Macining any vehicle is a big jigsaw puzzle. You first have to mentally break the vehicle down then plot a course over it in the best way to ensure coverage then put it back together by doing it.
After a while it becomes natural. Some people pickm it up easily, others take more practice but ANYONE can learn


----------



## mj2k

AllenF said:


> No its a natural worry mate.
> Because you have those thoughts at the back of your mind will actually help you master ANY machine. You wont just go at it gung ho.
> With a bit of time on one under your belt you will soon get to judge the throw and steer it in such a way that you wont hit.
> Macining any vehicle is a big jigsaw puzzle. You first have to mentally break the vehicle down then plot a course over it in the best way to ensure coverage then put it back together by doing it.
> After a while it becomes natural. Some people pickm it up easily, others take more practice but ANYONE can learn


Cheers, really useful & greatly appreciated!

Long time lurker & really enjoying the value from the forum.

Hope to be able to contribute in the future, but seems to have moved on since my last detailing foray - from a sealant perspective PB EX-P used to be highly regarded, but limited recent posts on it!

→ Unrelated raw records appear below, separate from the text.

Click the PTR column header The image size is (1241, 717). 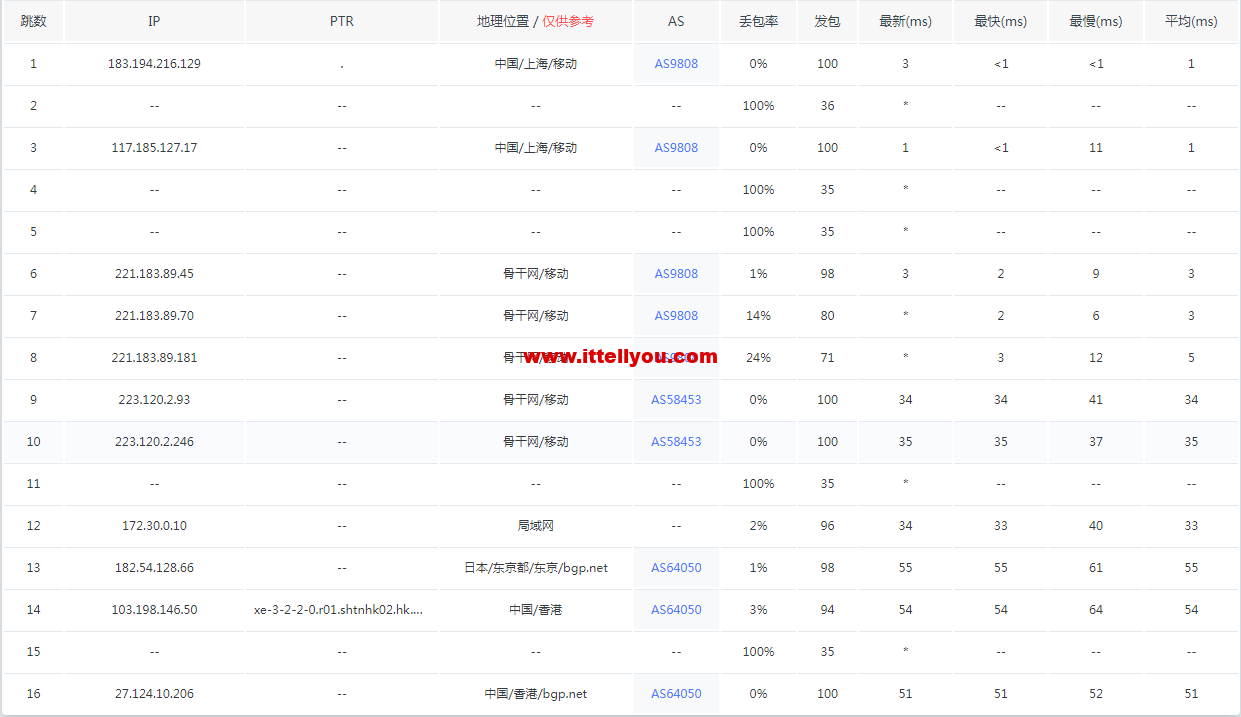[x=341, y=21]
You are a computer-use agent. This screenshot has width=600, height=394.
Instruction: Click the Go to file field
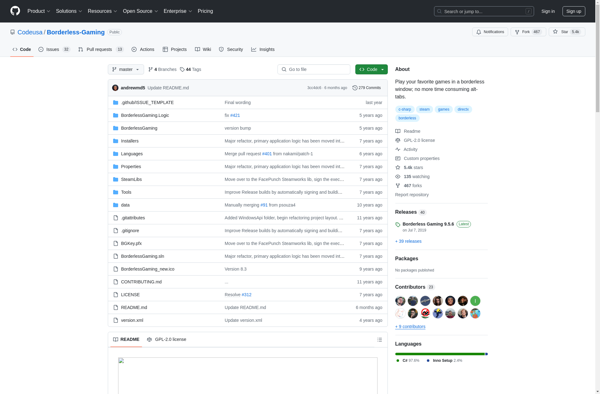coord(314,69)
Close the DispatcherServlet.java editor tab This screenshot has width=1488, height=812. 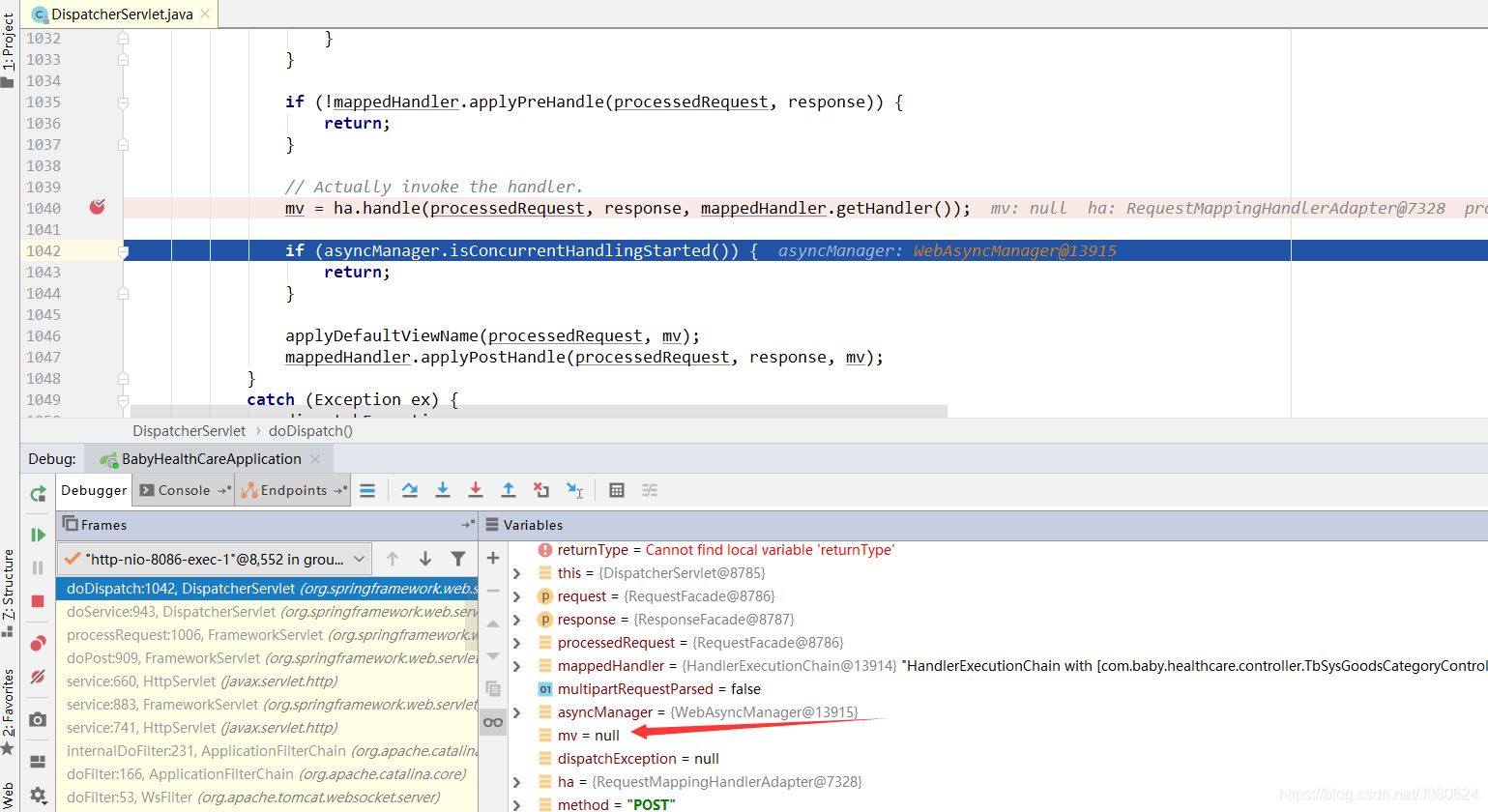[x=205, y=14]
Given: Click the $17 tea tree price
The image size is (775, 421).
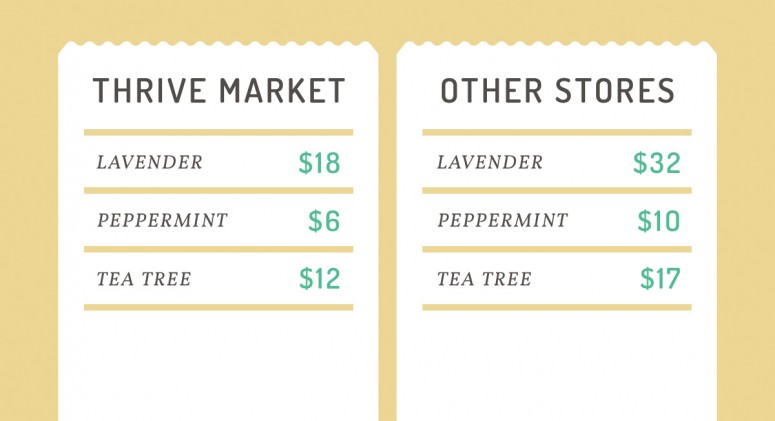Looking at the screenshot, I should [x=660, y=279].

Guess I need to move with the times....


----------



## RobDom

I took delivery of a DAS-21E from CYC yesterday. First impressions are good, feels well made, runs nice and smooth and fairly quiet. It does NOT need the washer mod like the Rupes, there is a small gap between the backing plate and shroud, unlike the Rupes. Having owned a Rupes LHR21 this feels just as good. The nose of the Rupes always felt slightly loose to me (covered in cheap fake carbon too!), not so with this one, the nose is solid. Time will tell how it performs but so far so good.


----------



## CleanYourCar

RobDom said:


> I took delivery of a DAS-21E from CYC yesterday. First impressions are good, feels well made, runs nice and smooth and fairly quiet. It does NOT need the washer mod like the Rupes, there is a small gap between the backing plate and shroud, unlike the Rupes. Having owned a Rupes LHR21 this feels just as good. The nose of the Rupes always felt slightly loose to me (covered in cheap fake carbon too!), not so with this one, the nose is solid. Time will tell how it performs but so far so good.

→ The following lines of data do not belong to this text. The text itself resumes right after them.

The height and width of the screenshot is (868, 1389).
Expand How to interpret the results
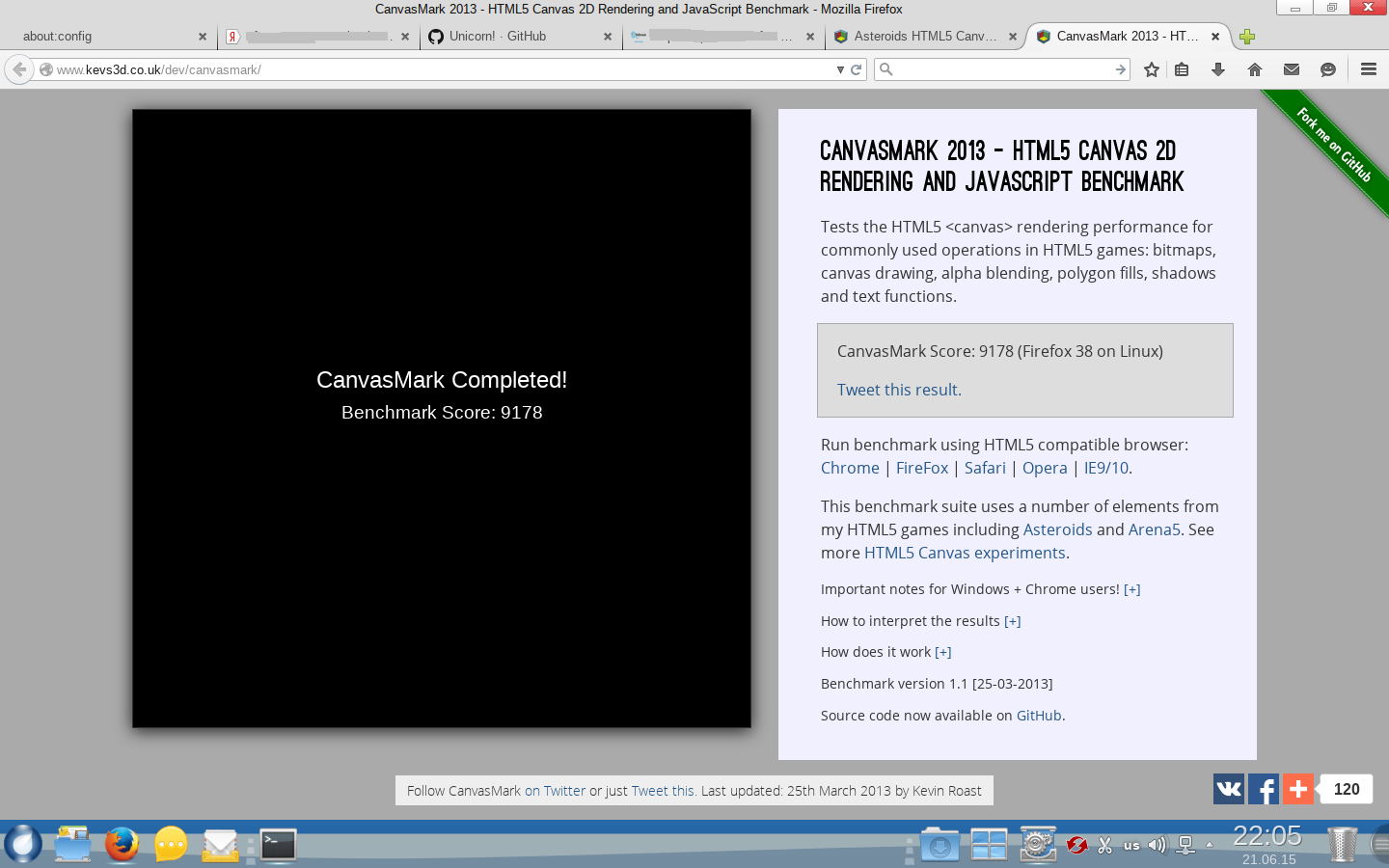point(1013,621)
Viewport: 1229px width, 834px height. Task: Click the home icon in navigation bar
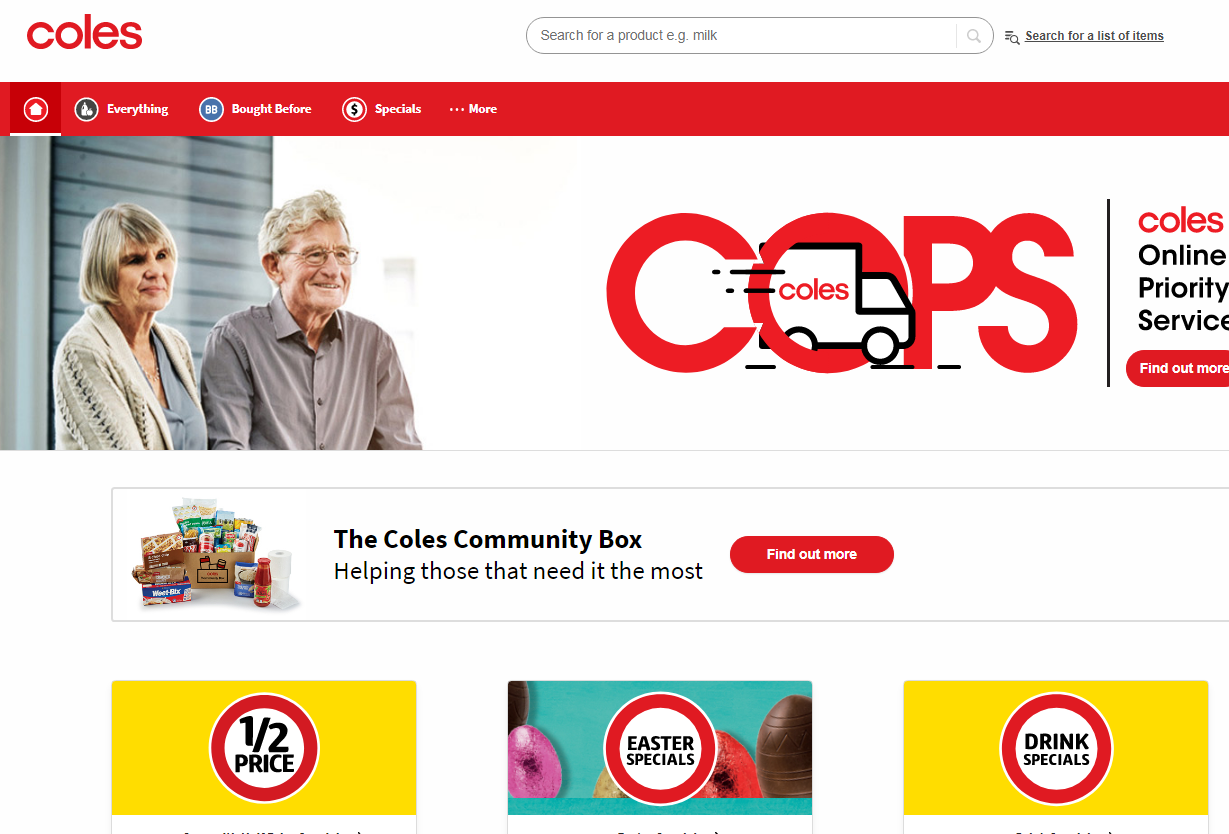click(36, 109)
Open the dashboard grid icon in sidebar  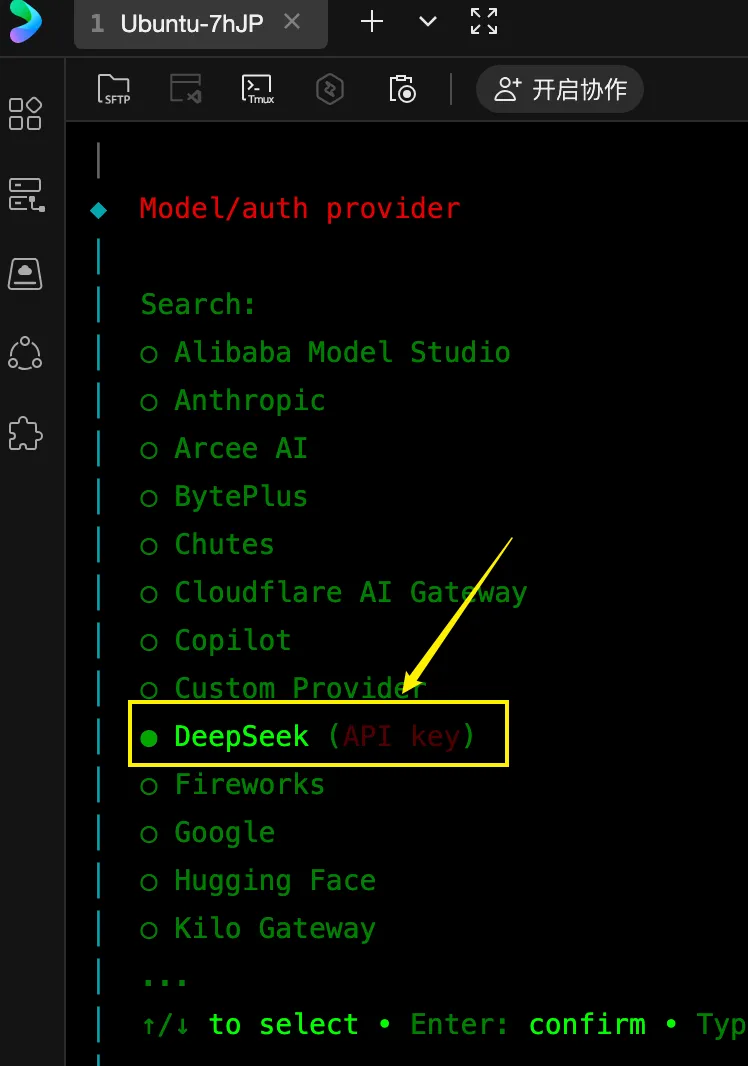tap(25, 114)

Many thanks for the feedback, we really only took the gamble on them as had similar thoughts to you. Side by side against a 21mm Rupes we actually thought it ran smoother even with the extra power. They definitely don't bog as easy. Sound wise they are identical decibels in volume, around 80db on speed 1 and 92db on speed 6.



herbiedacious said:


> From the looks of it, we might even see a 5 inch backing plate soon. Zentool in Australia are expecting a batch shortly so with any luck the UK might get some too.


We do have a 5" plate coming within the next two weeks. You can in the meantime just use a standard one DA one but you will get a little more vibrations as regular plates are lighter and even different weight of pads makes a big difference to that.

We are also making a move to stock more 6" pads, but already there are the Meguiars Soft Buff, Meguiars Microfibre, Lake Country CCS, the DAS Orange (supplied in the kits). We should shortly have Chemical Guys Hex Logics and some absolutely belting Shinemate waffle ones.

Tim


----------



## rhinoman

How about doing a kit with the megs microfibre kit Tim I'd have one....


----------



## CleanYourCar

rhinoman said:


> How about doing a kit with the megs microfibre kit Tim I'd have one....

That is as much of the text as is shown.